Salivating over salvia

American hypocrisy drives Canadian views

Tuesday, April 7th, 2009

Late this summer, my attention was brought to a London Free Press article concerning the drug salvia divinorum. As with most Free Press articles, the sensationalized accounts of community outrage and police worry couldn’t help but remind me of Helen Lovejoy from The Simpsons.

But the article did pique my interest. The London Police Service was quoted as saying they were worried about a drug that could cause someone to “take the drugs and get struck by a car.” Would such actions be possible? Could it be that the Free Press had actually stumbled on an investigative article that held a grain of truth?

Not a chance. The article contained about as much truth as Nixon’s claims on Watergate.

I took the drug. I make no apologies for it, because it is legal. Granted, I don’t want to promote salvia’s consumption, but at the same time I think it’s important to educate people on what it actually is.

For one thing, salvia is not a “common garden herb,” as the Free Press would have you believe, unless your garden is in a remote area of Mexico.

As for the actual salvia experience, it is, as with most drug trips, difficult to describe. The high I obtained from the drug was relatively short " only about 15 minutes " and only five minutes were actually intense. The thought someone could take this drug and run into traffic, or get behind the wheel, is laughable. During the most intense part of the high, I was virtually strapped to the chair. I don’t think I could have moved, even if I wanted to.

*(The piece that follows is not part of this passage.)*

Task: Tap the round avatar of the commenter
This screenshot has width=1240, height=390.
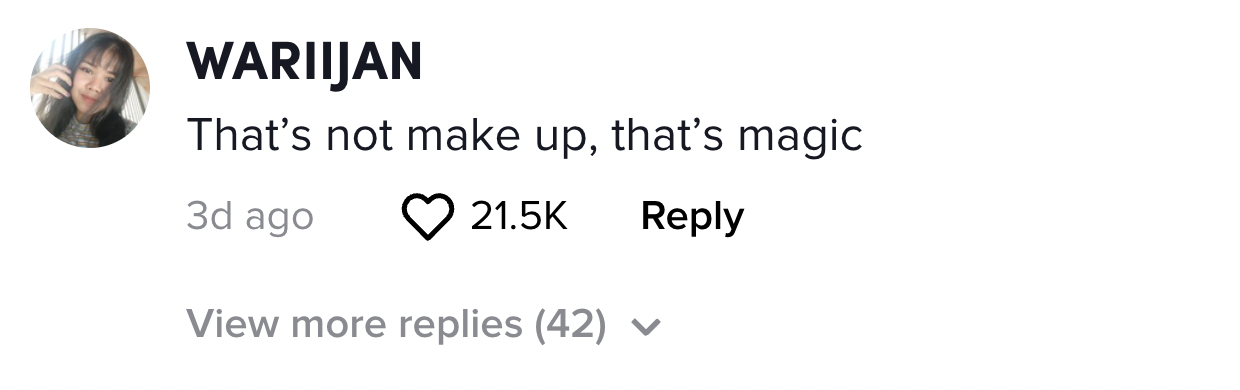Action: coord(91,88)
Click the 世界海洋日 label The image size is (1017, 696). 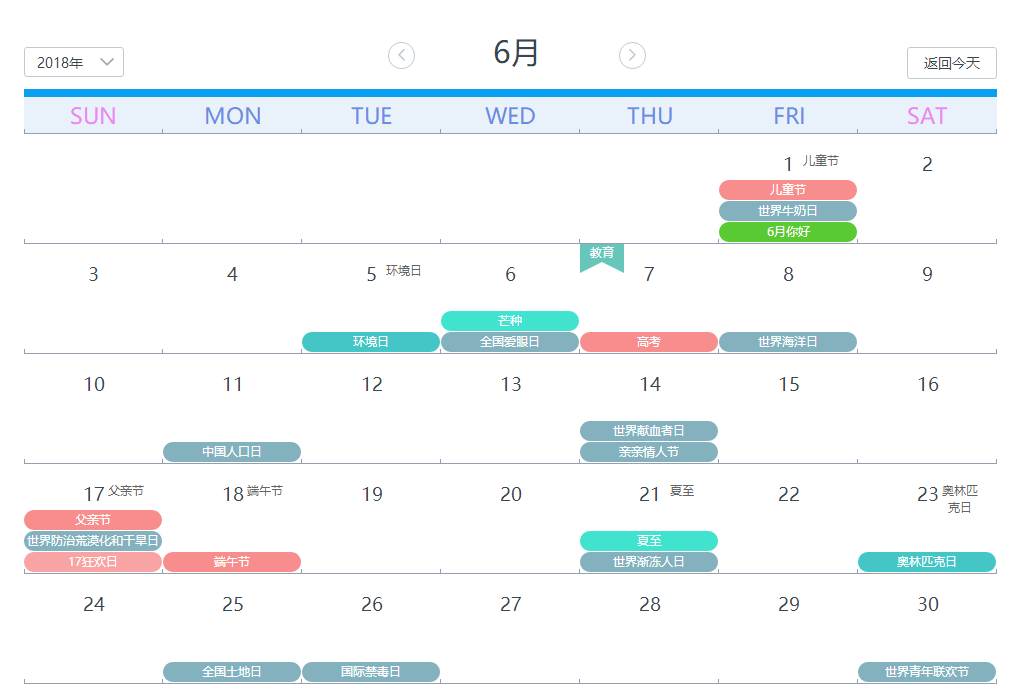787,341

This brings up a valid point " consumption of salvia should always be accompanied by a sober ’sitter. Thankfully, this was one thing the Free Press got right in their article.

What is most important to note is the Free Press recognizes tales of terrible drugs and other immoral practices sell papers, a behaviour encouraged by our neighbours to the south and their drug policy.

Salvia has recently been the victim of moral outrage in America; often times by those who are ill-informed through sensational media accounts.

The United States stands as possibly the most hypocritical of all Western nations when it comes to drug policy. As they proceed to lock up millions of citizens for possession of marijuana and throw billions of dollars at their “war on drugs” (how does one declare a war on an inanimate object?), they continue to send equal amounts of support to a bloated pharmaceutical lobby.

No, I’m not saying locking people up for possession of heroin and sending money to companies for cancer research are bad things, but let’s be serious. The value of ridding myself from the horror of “Restless Leg Syndrome” is no different from the value of locking up some poor kid who had some weed on him when he was stopped by the police. And for every low-income person in jail, you can bet there are just as many in the upper-middle class with a dependency on antidepressants or other such drugs to get through the day.

Until the U.S. can reconcile its inherent hypocrisy over the abuse of pharmaceuticals versus the dogmatic approach to all other mind-altering drugs, it will be difficult to have a sincere debate over the role of drugs in determining American domestic policy.

With salvia increasingly popping up in news stories, one can only wonder how long it will take for American-style drug policies to crop up north of the border.